● **Records for the task**:
↓

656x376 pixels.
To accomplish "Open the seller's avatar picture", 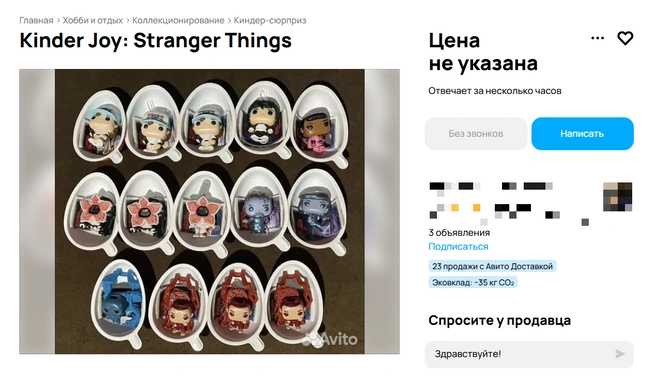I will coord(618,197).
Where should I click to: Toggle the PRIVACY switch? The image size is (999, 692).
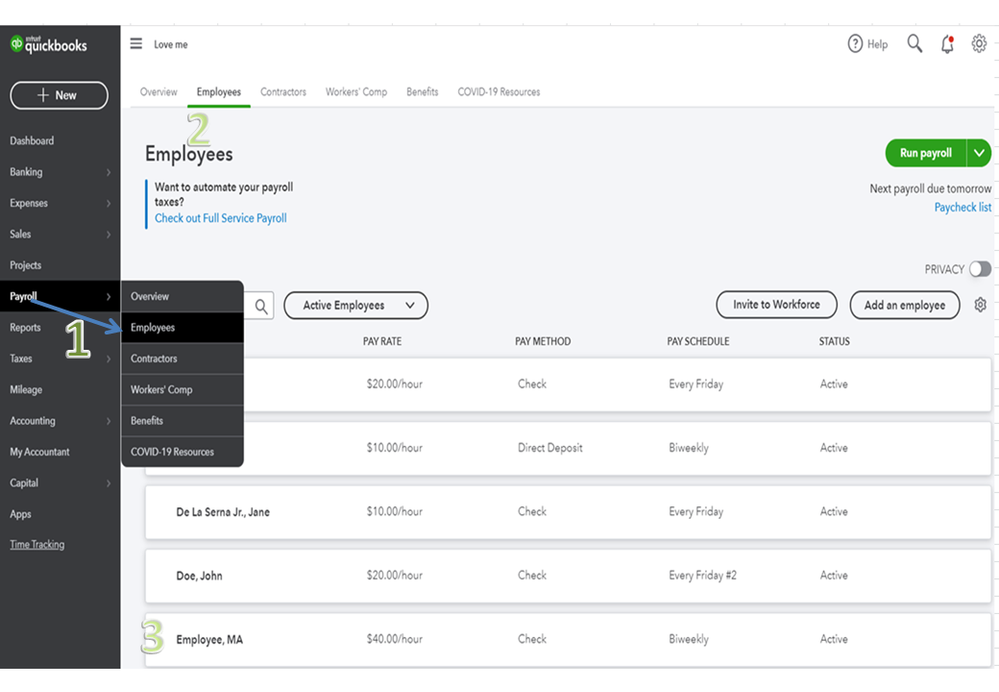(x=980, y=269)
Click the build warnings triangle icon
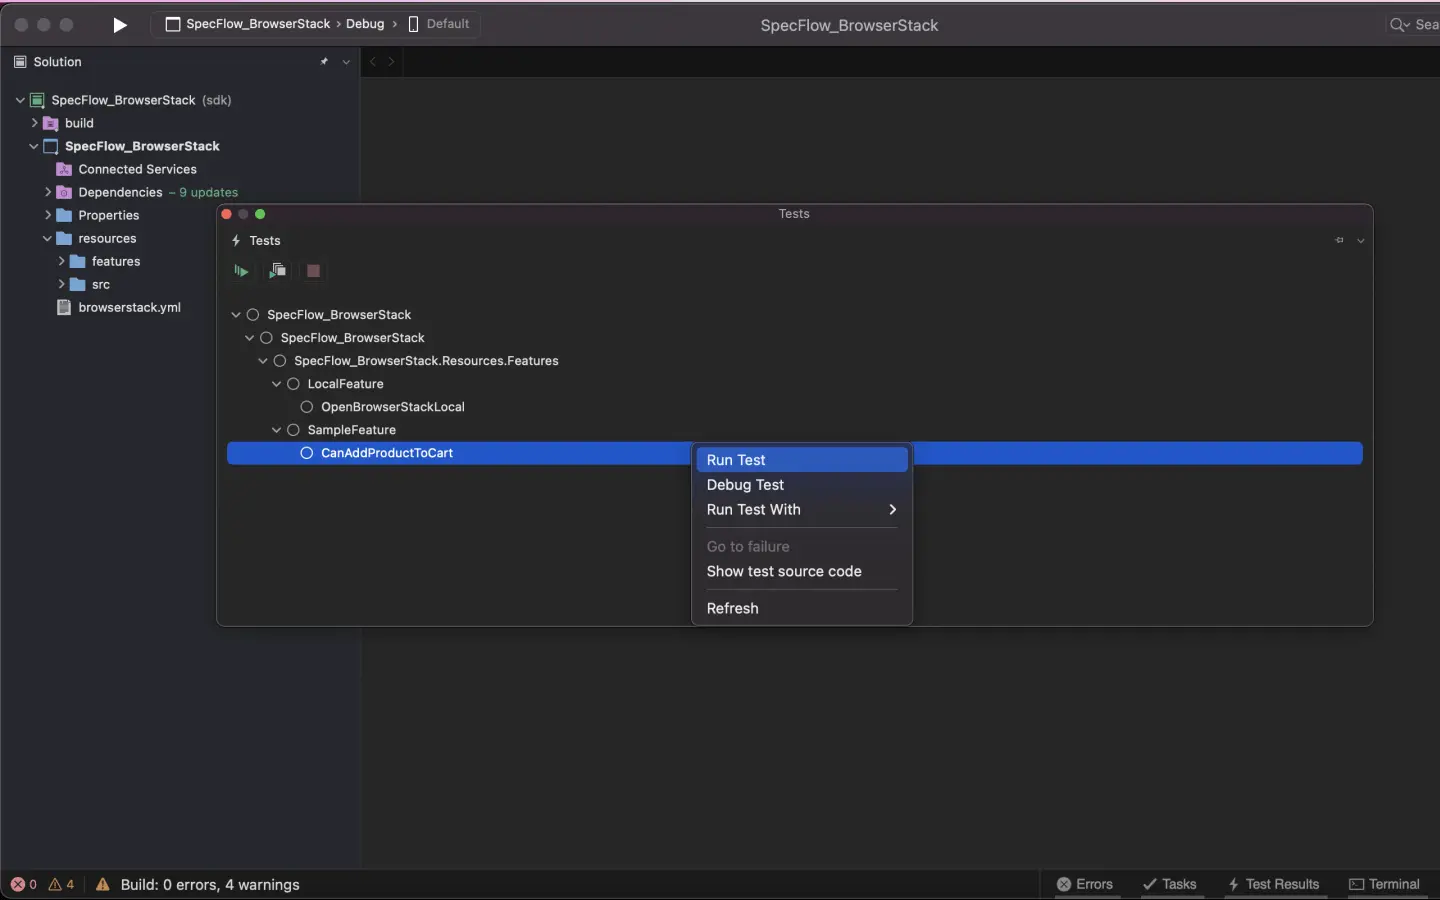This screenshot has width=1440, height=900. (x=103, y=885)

↑
↓

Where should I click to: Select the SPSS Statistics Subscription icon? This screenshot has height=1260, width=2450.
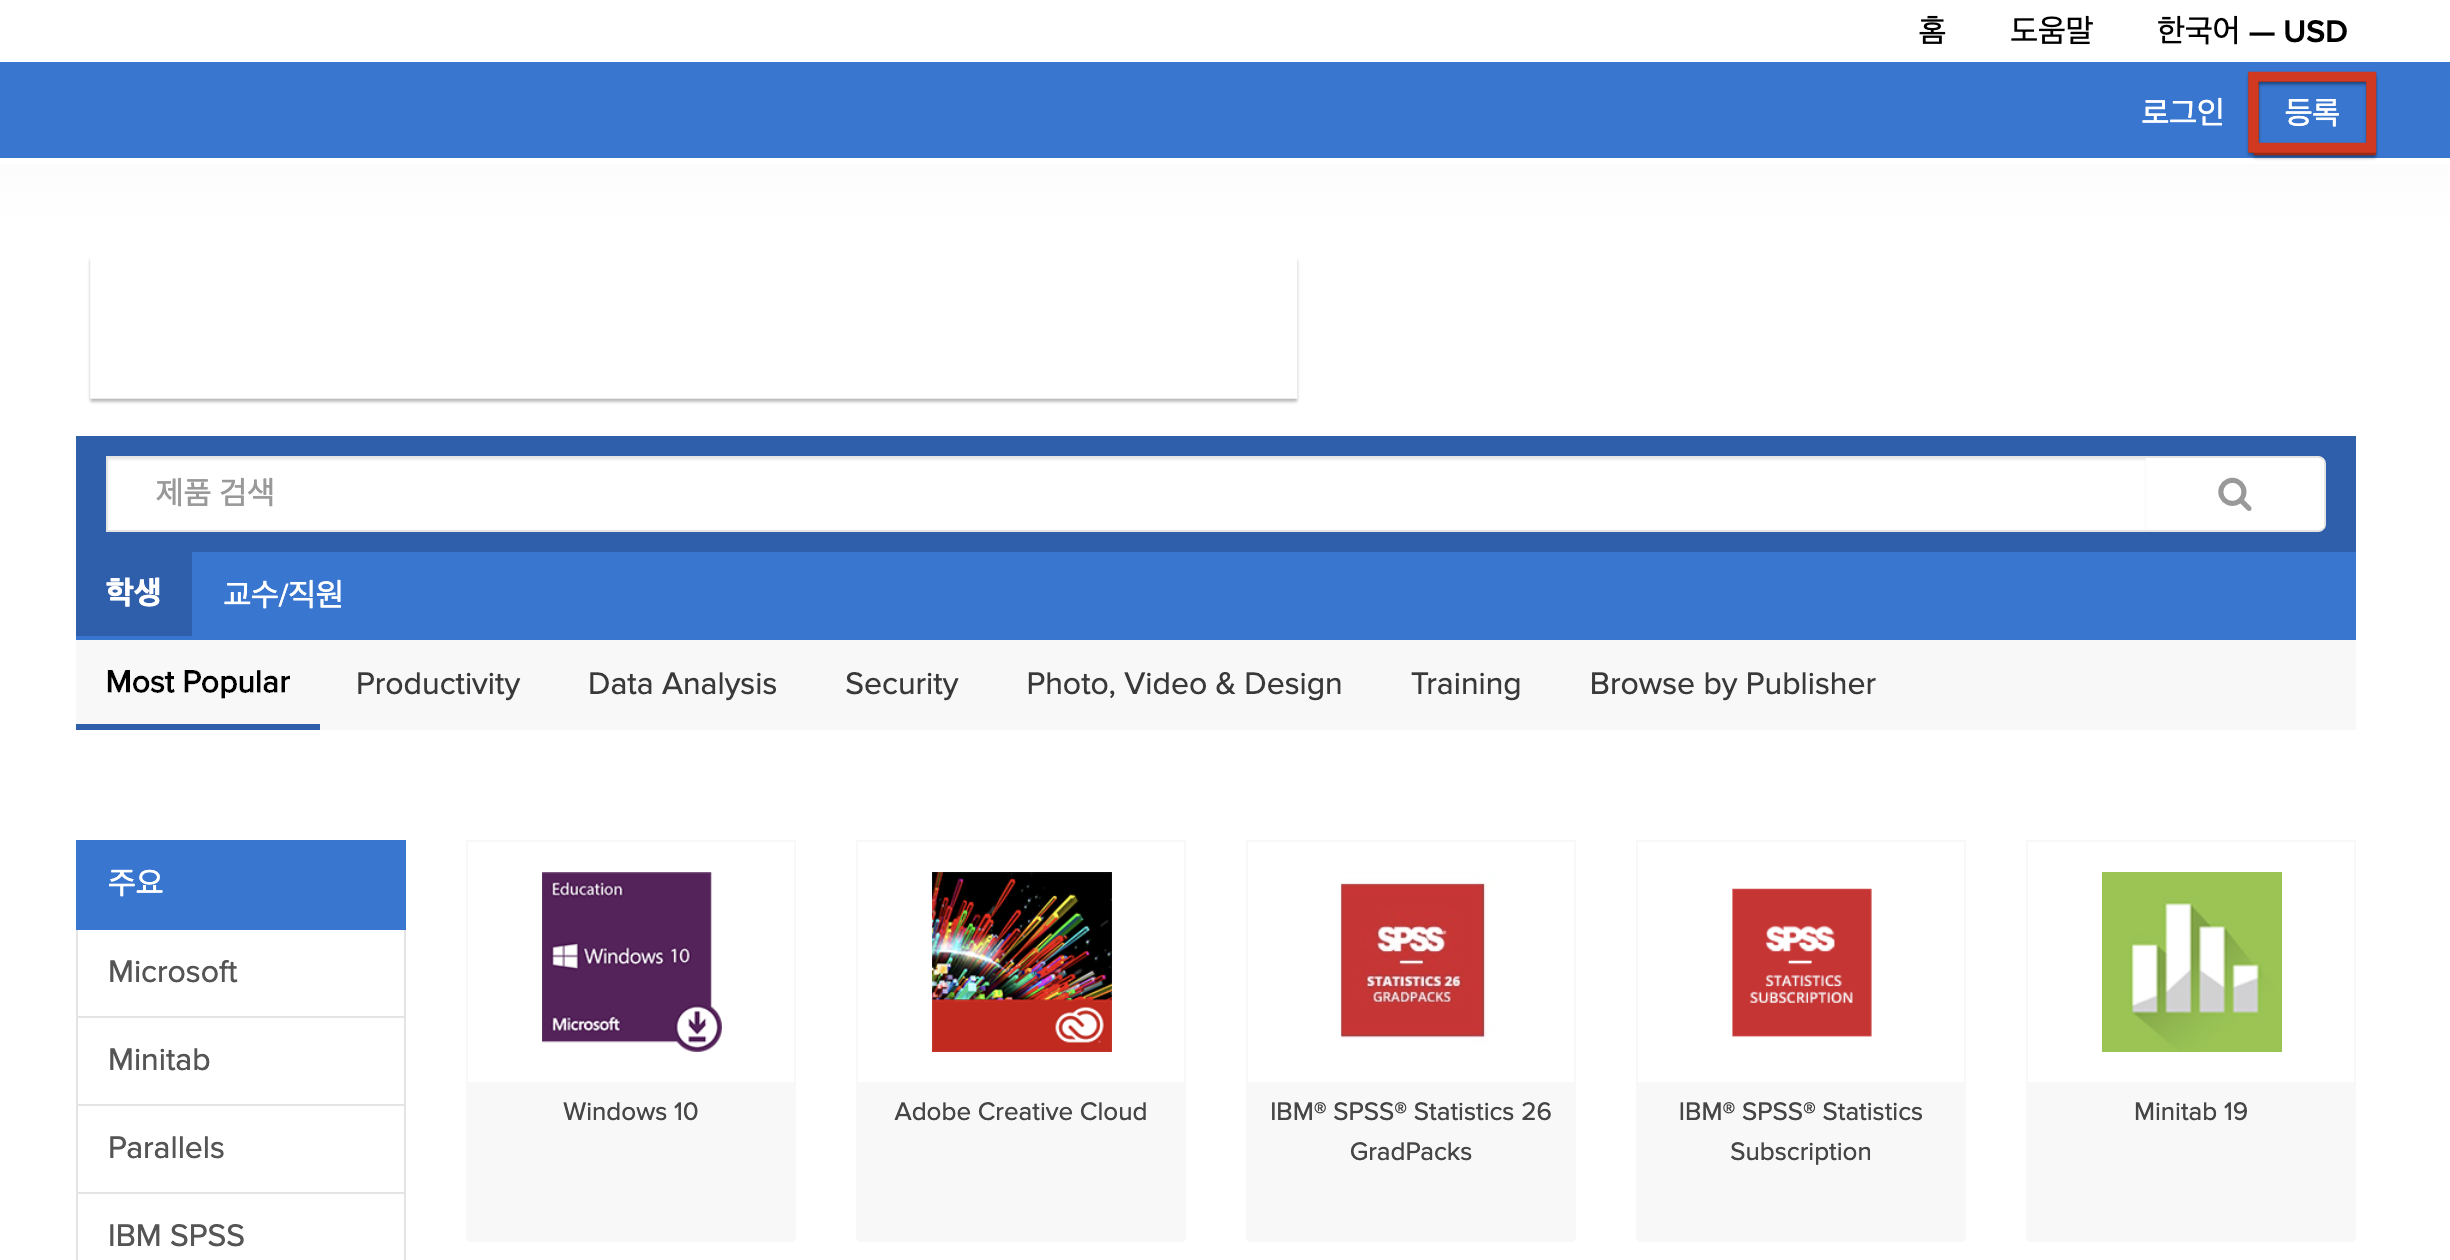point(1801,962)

↑

Reproduce the entries from the line containing "Where should I click to: Toggle" through the line containing "This screenshot has width=1440, height=900.", both of those lines included. Leave the pictures out of your answer.

Where should I click to: Toggle the PRIVACY switch? The image size is (999, 692).
(x=980, y=269)
Click the build warnings triangle icon
This screenshot has width=1440, height=900. (x=103, y=885)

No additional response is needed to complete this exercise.